Exercice court A:
Mettez à jour l'extrait sur les notifications en matière de bail commercial, du passage commençant par « Compte tenu de ces » et allant jusqu'à « deux dispositions différentes. », en y remplaçant « réformes successives » par « modifications successives ».
Exercice court B:
Poursuivez l'extrait sur les notifications en matière de bail commercial à la suite de sa dernière phrase.

Extrait:
______
Décembre 2015 – La nouvelle forme des notifications en matière de bail commercial

La loi Pinel du 18 juin 2014 avait réformé l’article L.145-9 du Code de commerce concernant les congés, pour permettre qu’ils soient donnés par lettre recommandée avec demande d’avis de réception. Cette nouvelle disposition avait inquiété les locataires.

En effet, le congé est un acte grave, notamment lorsqu’il s’agit, à l’initiative du bailleur, d’un congé comportant refus de renouvellement du bail commercial, voire refus de toute indemnité d’éviction. On peut craindre qu’une lettre recommandée n’attire pas suffisamment l’attention du destinataire de l’acte, ne parvienne pas nécessairement à son destinataire ou soit égarée, alors que le locataire a l’obligation d’agir dans le délai de prescription de deux ans, sous peine de perdre son droit au bail et son fonds de commerce.

La loi Macron du 6 août 2015 réforme à nouveau les textes. Elle poursuit un double objectif. D’une part, revenir sur la forme obligatoire de l’acte extrajudiciaire pour les congés signifiés par les bailleurs, compte tenu de la gravité de l’acte. Mais d’autre part, simplifier les notifications et étendre le domaine de la lettre recommandée, principalement pour les actes signifiés par les locataires, mais aussi pour certaines notifications des bailleurs.

Compte tenu de ces réformes successives et contradictoires, il paraît nécessaire de faire le point de la forme des différents actes susceptibles d’être notifiés dans le cadre d’un bail commercial.

– LE CONGÉ DU LOCATAIRE : Les nouveaux textes comportent deux dispositions différentes.

A – LE CONGÉ TRIENNAL : L’article L.145-4 du Code de commerce précise désormais que « le preneur a la faculté de donner congé à l’expiration d’une période triennale, au moins six mois à l’avance, par lettre recommandée avec demande d’avis de réception ou par acte extrajudiciaire ».  Ainsi, le congé triennal du locataire peut être valablement donné par lettre recommandée. Le texte précise que les baux conclus pour plus de neuf ans, les baux de locaux monovalents, les baux de bureaux et ceux des locaux de stockage peuvent comporter des stipulations contraires. Est-ce à dire que le propriétaire pourrait imposer au locataire, dans une clause du contrat de bail, l’usage de l’acte extrajudiciaire ? La réponse est probablement négative car la jurisprudence avait déjà décidé, sous l’ancienne rédaction, que les stipulations contraires autorisées par le texte ne concernaient pas la forme du congé. Ainsi, les clauses des baux permettant au locataire de donner congé par lettre recommandée, alors qu’à l’époque le texte imposait l’acte d’huissier, ont été jugées nulles, bien que le texte réservât les conventions contraires[1]. Par ailleurs, le nouveau texte permet également de s’interroger sur la validité des clauses stipulant un préavis supérieur à six mois. Ne sont-elles pas désormais réputées non écrites ? L’article L.145-4 est en effet d’ordre public.
______
Données extraites:
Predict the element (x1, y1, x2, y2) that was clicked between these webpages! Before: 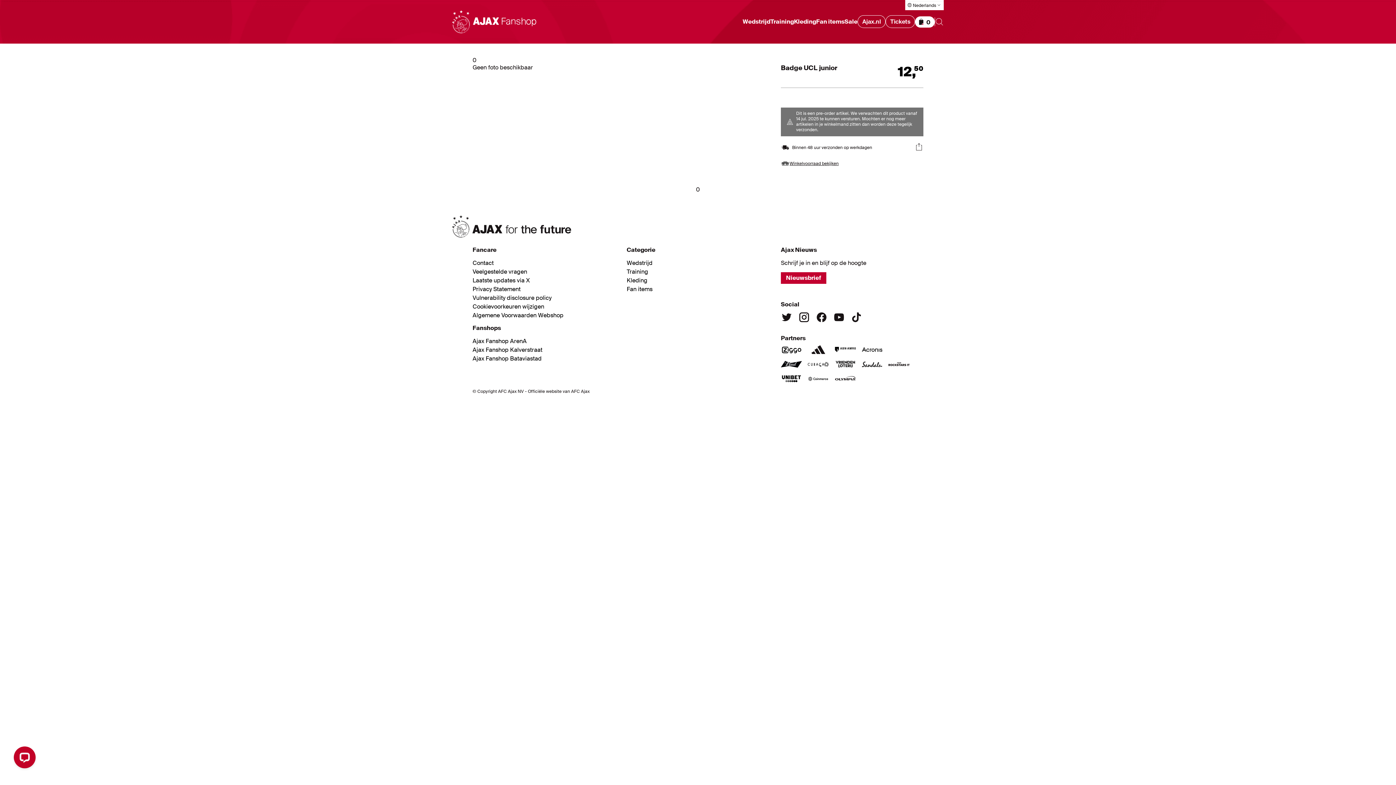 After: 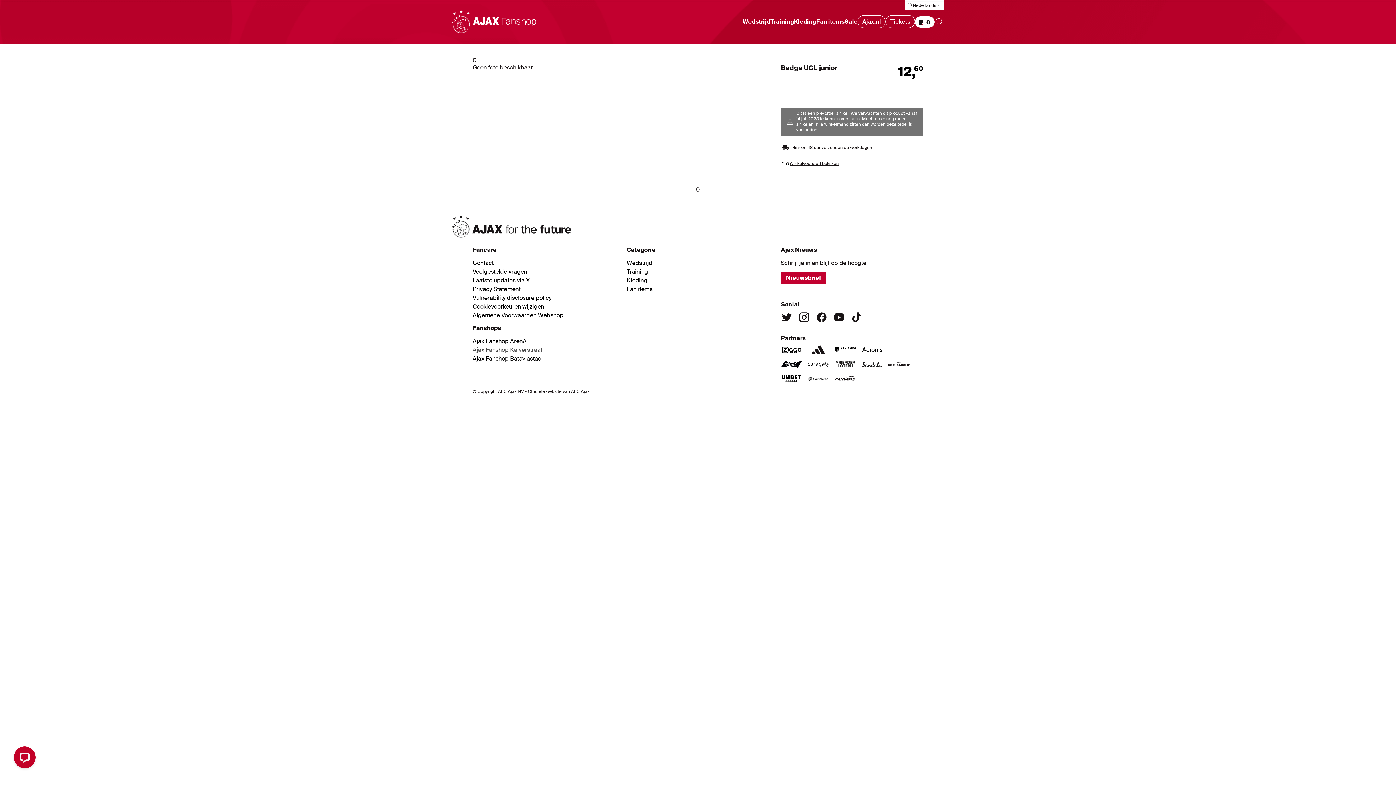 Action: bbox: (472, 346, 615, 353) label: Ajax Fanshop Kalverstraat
______
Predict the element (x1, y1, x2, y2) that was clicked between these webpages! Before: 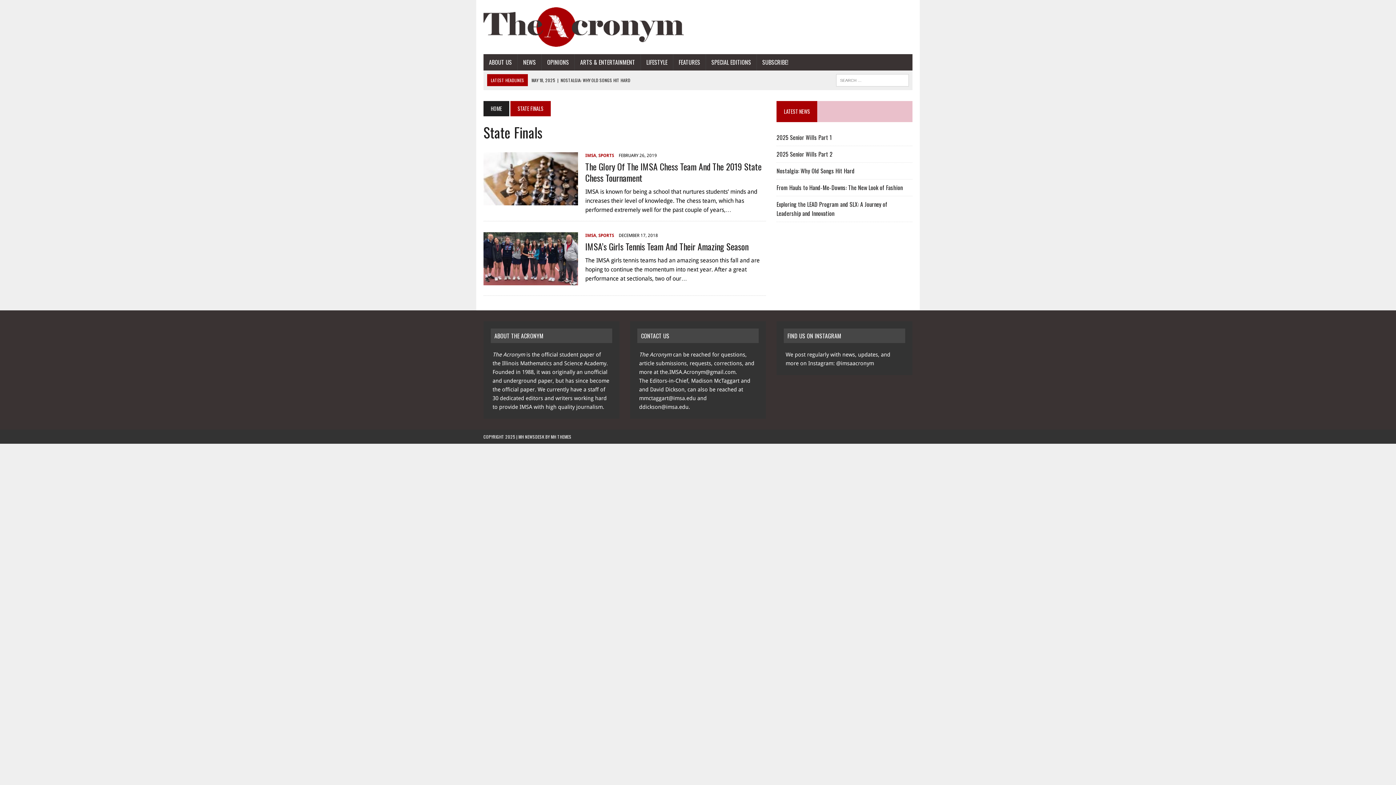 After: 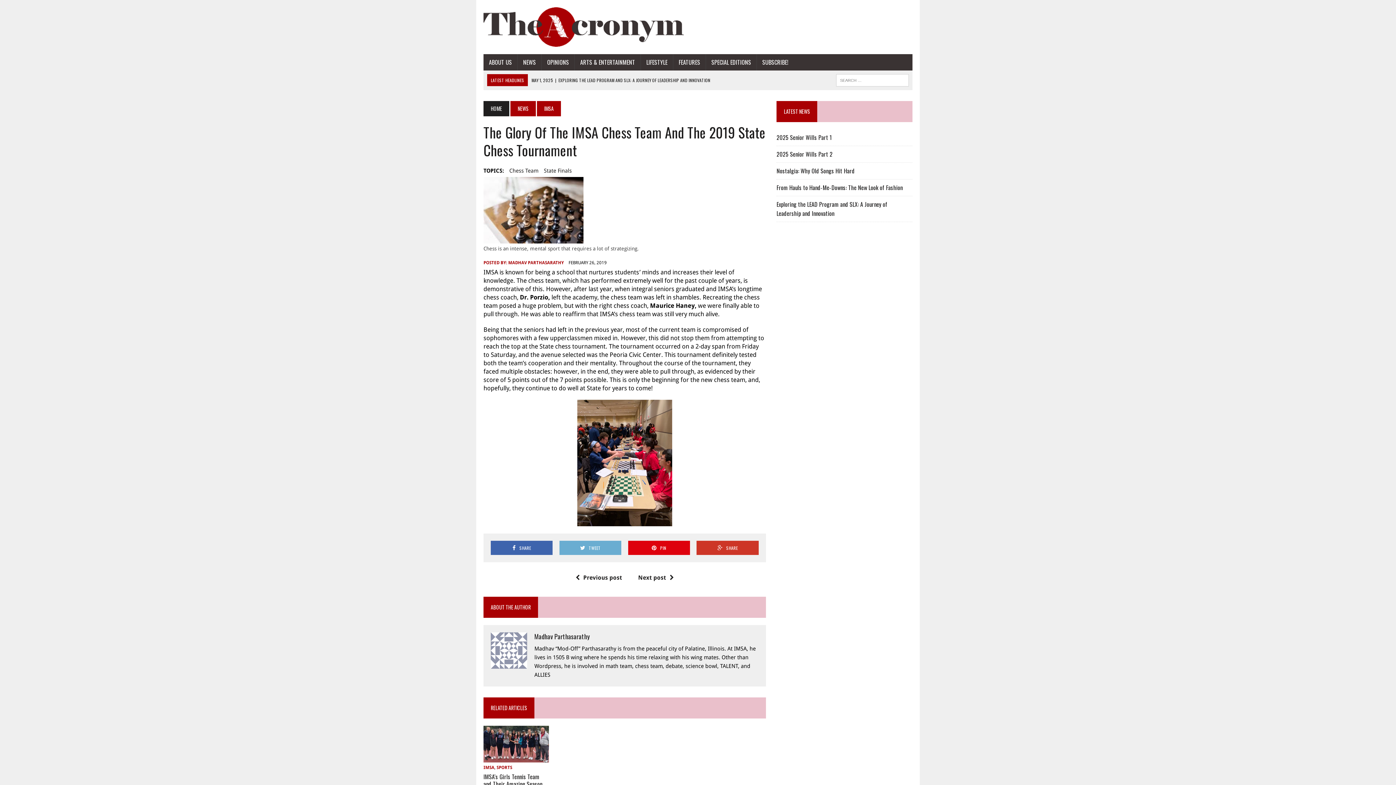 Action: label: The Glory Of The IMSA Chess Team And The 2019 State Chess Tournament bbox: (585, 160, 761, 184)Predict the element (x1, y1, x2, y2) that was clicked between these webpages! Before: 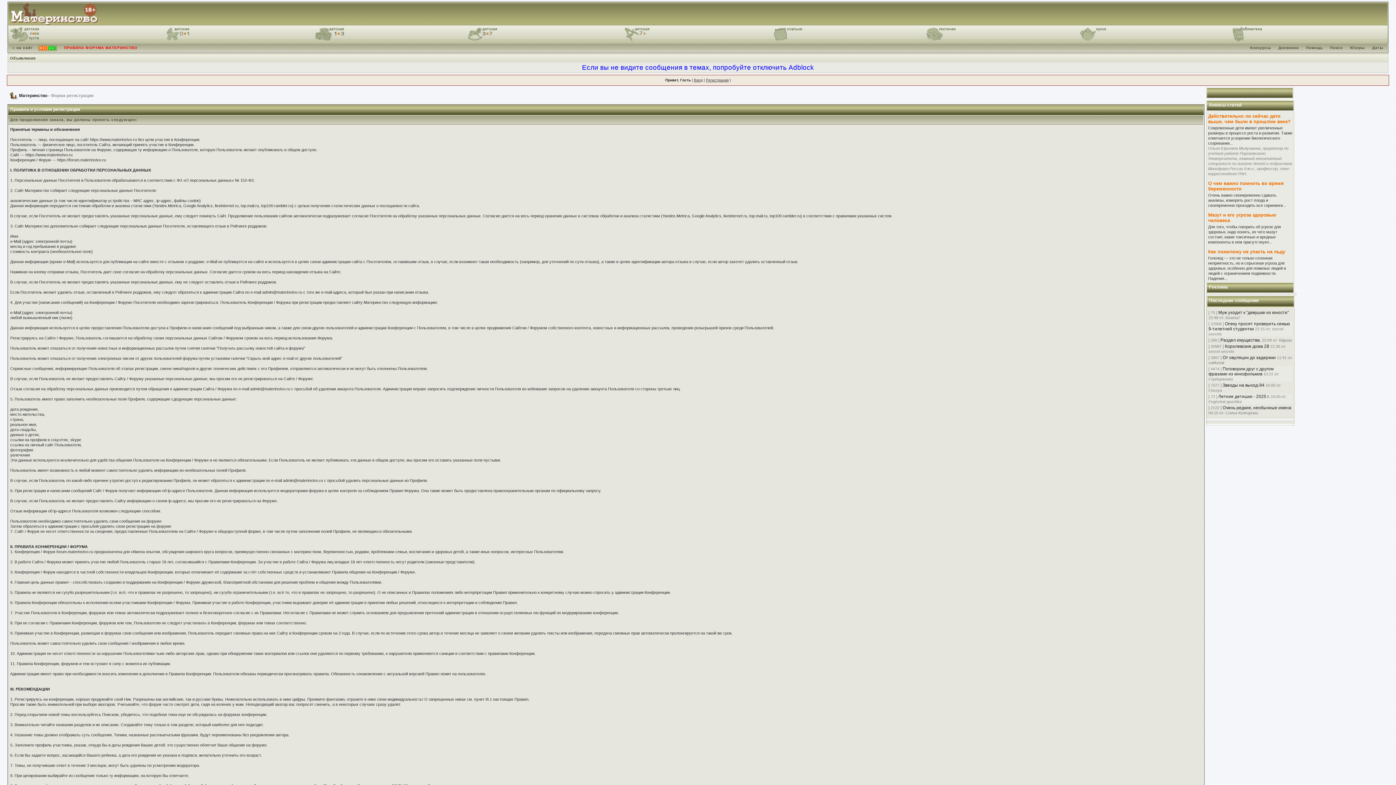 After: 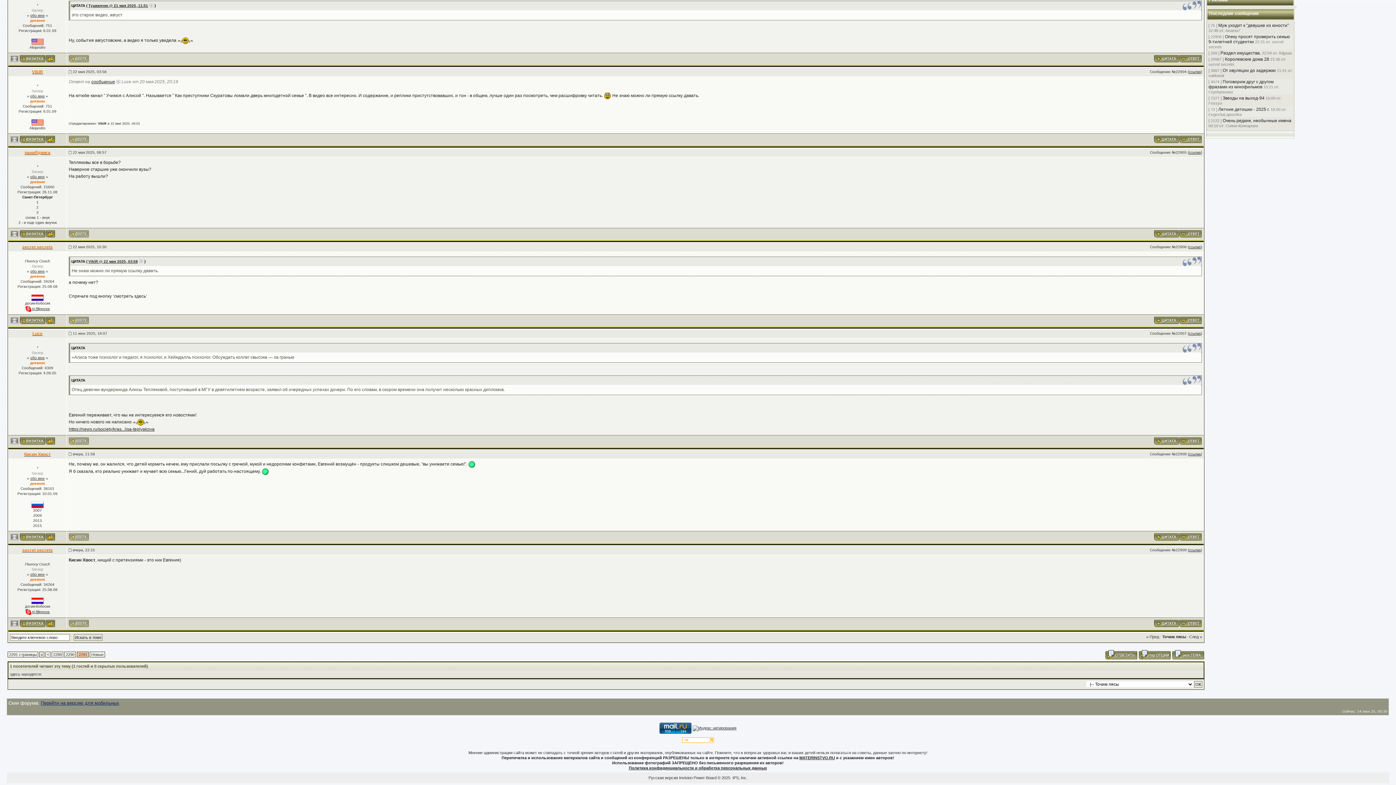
______
Réponse rédigée A:
Compte tenu de ces modifications successives et contradictoires, il paraît nécessaire de faire le point de la forme des différents actes susceptibles d’être notifiés dans le cadre d’un bail commercial.

– LE CONGÉ DU LOCATAIRE : Les nouveaux textes comportent deux dispositions différentes.

Réponse rédigée B:
B – LE CONGÉ EN FIN DE BAIL :

L’article L.145-4 du Code de commerce ne concerne que le congé « à l’expiration d’une période triennale ». L’article L.145-9 du Code de commerce, concernant tous les congés en général, précise quant à lui, qu’il doit être signifié par acte extrajudiciaire. Cette disposition concerne certainement le congé signifié par le bailleur. Mais que faut-il penser du congé signifié par le locataire pour le terme de son bail ?r Si le terme du bail correspond à l’expiration d’une période triennale, c’est-à-dire s’il s’agit d’un bail de neuf ans ou de douze ans, les dispositions de l’article L.145-4 devraient l’emporter. Le locataire pourra donner son congé par lettre recommandée pour l’expiration de la troisième période triennale, voire de la quatrième période triennale. De la même façon, si un bail se poursuit par tacite prolongation, le preneur peut toujours donner congé par lettre recommandée s’il choisit de partir au terme d’une période triennale.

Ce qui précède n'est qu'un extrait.